There was an interesting post from Josh recently about mitochondrial peptides, mentioning Dr. Cohen as an expert in Humanin (a promising mitochondrial peptide for neuroprotection):
https://joshmitteldorf.scienceblog.com/2017/07/25/mitochondria-in-aging-ii-remedies/
It is interesting to note that the startup has already quite a decent market cap of 250M despite its very early stage and almost no revenue. They are planing to start human trial in 2018 to target NASH and obesity using a MOTS-c analog. Their next targets should be Neurodegeneratve diseases and cancer.
I like the science, i like the people, i have not had an opportunity to review their economics, but purely from an financial side of things, i dont like the fact that: only 0,76 of outstanding shares are hold by institutions. I will have to check insider ownership also.
Longevity wise i love that we have scientist looking into mitochondrial peptide sciences. Look at the peptides on the market today, the potential are HUGE.
Yes you are right that less than 1% of shares are hold by institutions and most of them (0.7%) have been purchased by “Optimum Investment Advisors” during this quarter.
However, the stock price has tripled since last October and volume has picked up, which I see as a positive sign. It looks like some people have started to get interested in the story. Hopefully institutional ownership will slowly pick-up with the beginning of human trial on NASH and collaboration deals.

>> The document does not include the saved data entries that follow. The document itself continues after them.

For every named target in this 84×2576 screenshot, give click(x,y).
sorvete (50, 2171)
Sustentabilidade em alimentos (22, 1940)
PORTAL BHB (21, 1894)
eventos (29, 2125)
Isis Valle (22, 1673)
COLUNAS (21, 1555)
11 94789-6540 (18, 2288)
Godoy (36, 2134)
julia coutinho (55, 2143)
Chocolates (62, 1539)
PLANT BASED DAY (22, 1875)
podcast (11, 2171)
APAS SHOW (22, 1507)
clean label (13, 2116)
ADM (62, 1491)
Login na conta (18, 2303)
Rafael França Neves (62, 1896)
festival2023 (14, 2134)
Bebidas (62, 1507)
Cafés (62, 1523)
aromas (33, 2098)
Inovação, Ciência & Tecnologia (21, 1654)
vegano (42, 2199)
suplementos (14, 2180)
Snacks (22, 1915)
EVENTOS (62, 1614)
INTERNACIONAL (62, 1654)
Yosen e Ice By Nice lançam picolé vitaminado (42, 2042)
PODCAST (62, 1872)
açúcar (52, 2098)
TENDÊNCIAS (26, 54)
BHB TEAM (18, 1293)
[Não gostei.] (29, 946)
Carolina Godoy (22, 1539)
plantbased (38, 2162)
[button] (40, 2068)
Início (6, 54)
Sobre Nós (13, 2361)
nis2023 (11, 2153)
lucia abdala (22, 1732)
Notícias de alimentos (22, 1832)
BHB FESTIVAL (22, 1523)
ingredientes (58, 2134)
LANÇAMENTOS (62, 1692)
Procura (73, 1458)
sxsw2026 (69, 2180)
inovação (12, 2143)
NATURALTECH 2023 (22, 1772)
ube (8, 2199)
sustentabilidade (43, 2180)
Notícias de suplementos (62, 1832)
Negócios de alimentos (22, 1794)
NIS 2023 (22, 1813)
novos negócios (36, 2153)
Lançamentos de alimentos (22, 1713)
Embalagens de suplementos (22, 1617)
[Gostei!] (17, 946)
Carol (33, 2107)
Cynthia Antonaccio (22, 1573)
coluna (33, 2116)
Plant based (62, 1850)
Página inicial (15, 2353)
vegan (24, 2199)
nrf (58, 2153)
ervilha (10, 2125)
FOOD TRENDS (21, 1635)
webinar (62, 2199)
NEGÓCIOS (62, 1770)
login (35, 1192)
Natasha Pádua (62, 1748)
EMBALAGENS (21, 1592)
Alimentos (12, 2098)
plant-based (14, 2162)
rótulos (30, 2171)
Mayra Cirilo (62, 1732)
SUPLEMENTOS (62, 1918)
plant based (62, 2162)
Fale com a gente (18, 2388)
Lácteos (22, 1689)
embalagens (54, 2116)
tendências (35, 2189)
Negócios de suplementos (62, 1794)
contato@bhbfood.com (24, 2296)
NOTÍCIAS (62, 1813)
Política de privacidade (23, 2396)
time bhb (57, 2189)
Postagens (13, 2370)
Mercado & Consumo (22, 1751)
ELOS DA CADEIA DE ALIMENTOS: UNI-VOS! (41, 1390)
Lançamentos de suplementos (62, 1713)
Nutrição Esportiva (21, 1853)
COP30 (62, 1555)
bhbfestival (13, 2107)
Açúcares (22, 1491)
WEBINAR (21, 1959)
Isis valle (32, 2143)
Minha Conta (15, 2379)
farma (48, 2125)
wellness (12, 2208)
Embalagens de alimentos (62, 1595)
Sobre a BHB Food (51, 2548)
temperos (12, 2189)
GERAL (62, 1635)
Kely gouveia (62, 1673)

I don’t own any stock of CohBar (but obviously I wish I had bought stocks 4 months ago). My interest is mostly in their science. It looks like mitigating the aging process is starting to be seen as a viable investment!
Let’s hope that something comes of it. I also read a science news report that Blagosklonny is testing rapamycin for a longevity effect in marmoset monkeys.

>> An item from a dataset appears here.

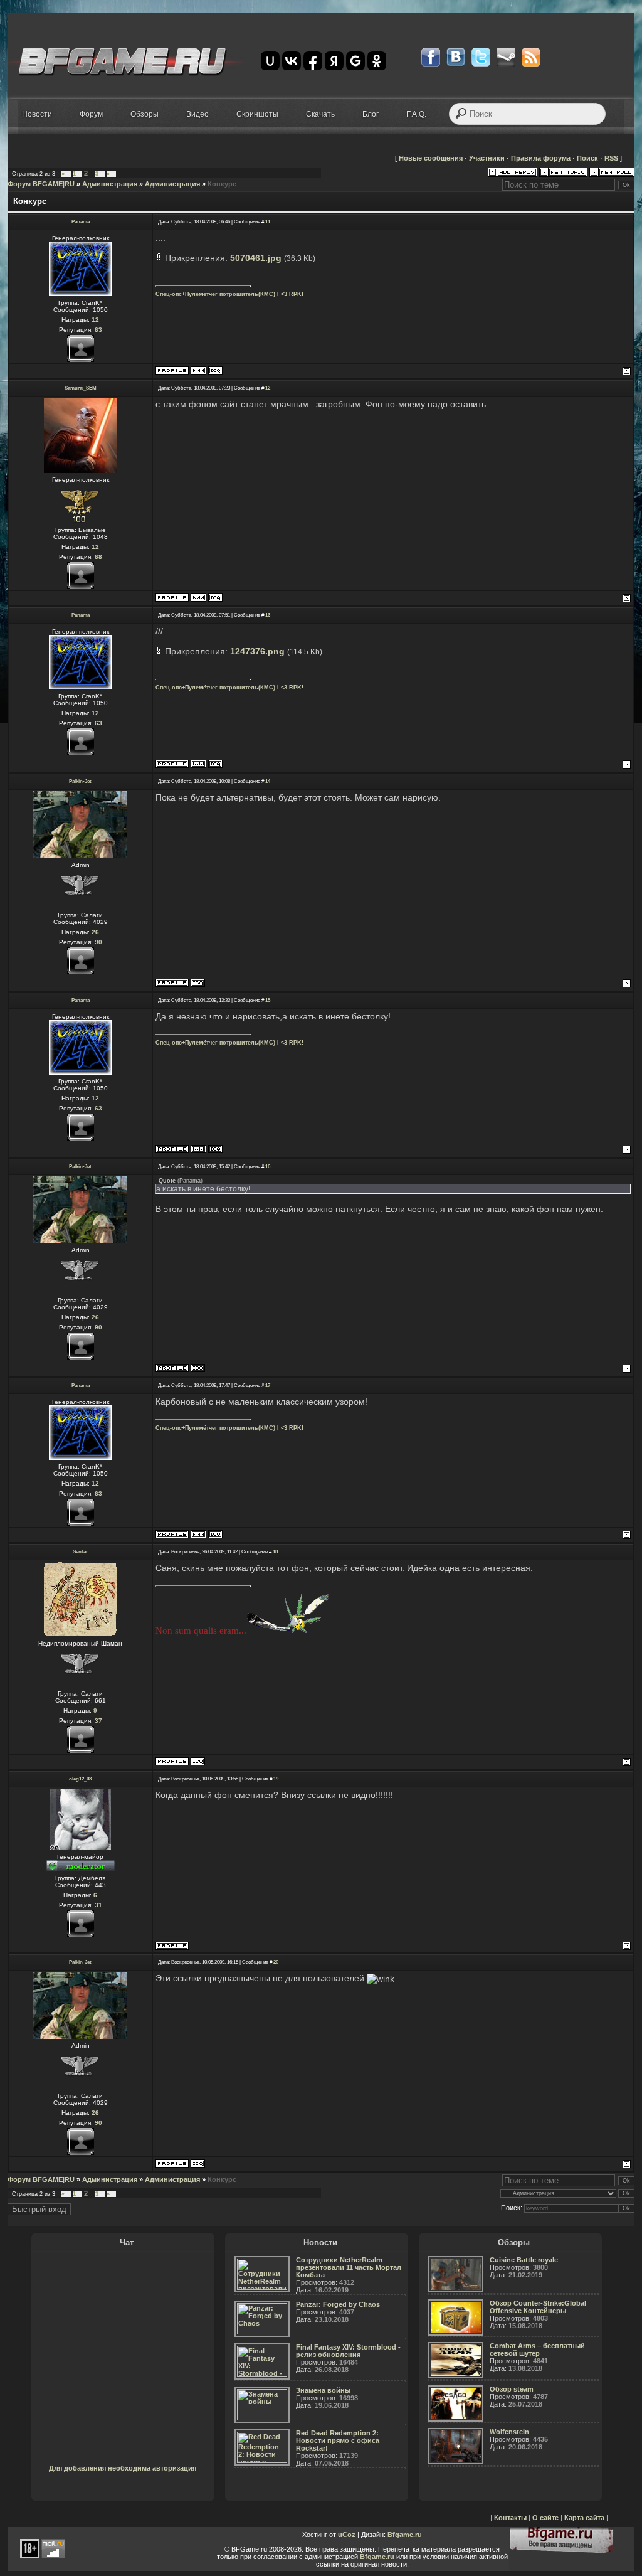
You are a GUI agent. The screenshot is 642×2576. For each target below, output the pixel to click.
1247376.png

Really? That’s interesting. Have you got a reference for that so I can look it up?
In the same kind of lines, have you seen the recent study of Matt Kaeberlein?
“A randomized controlled trial to establish effects of short-term rapamycin treatment in 24 middle-aged companion dogs”
One interesting finding is about a possible improvement of heart function, which you said could have happened in your own case after taking rapamycin:
“Echocardiography suggested improvement in both diastolic and systolic age-related measures of heart function (E/A ratio, fractional shortening, and ejection fraction) in the rapamycin-treated dogs. “
Hi Mark
The article was on phillypurge.com on July 14,2017 by Joe Williams. I’d love to know more myself.
Would a bone marrow transplant make the treatment permanent?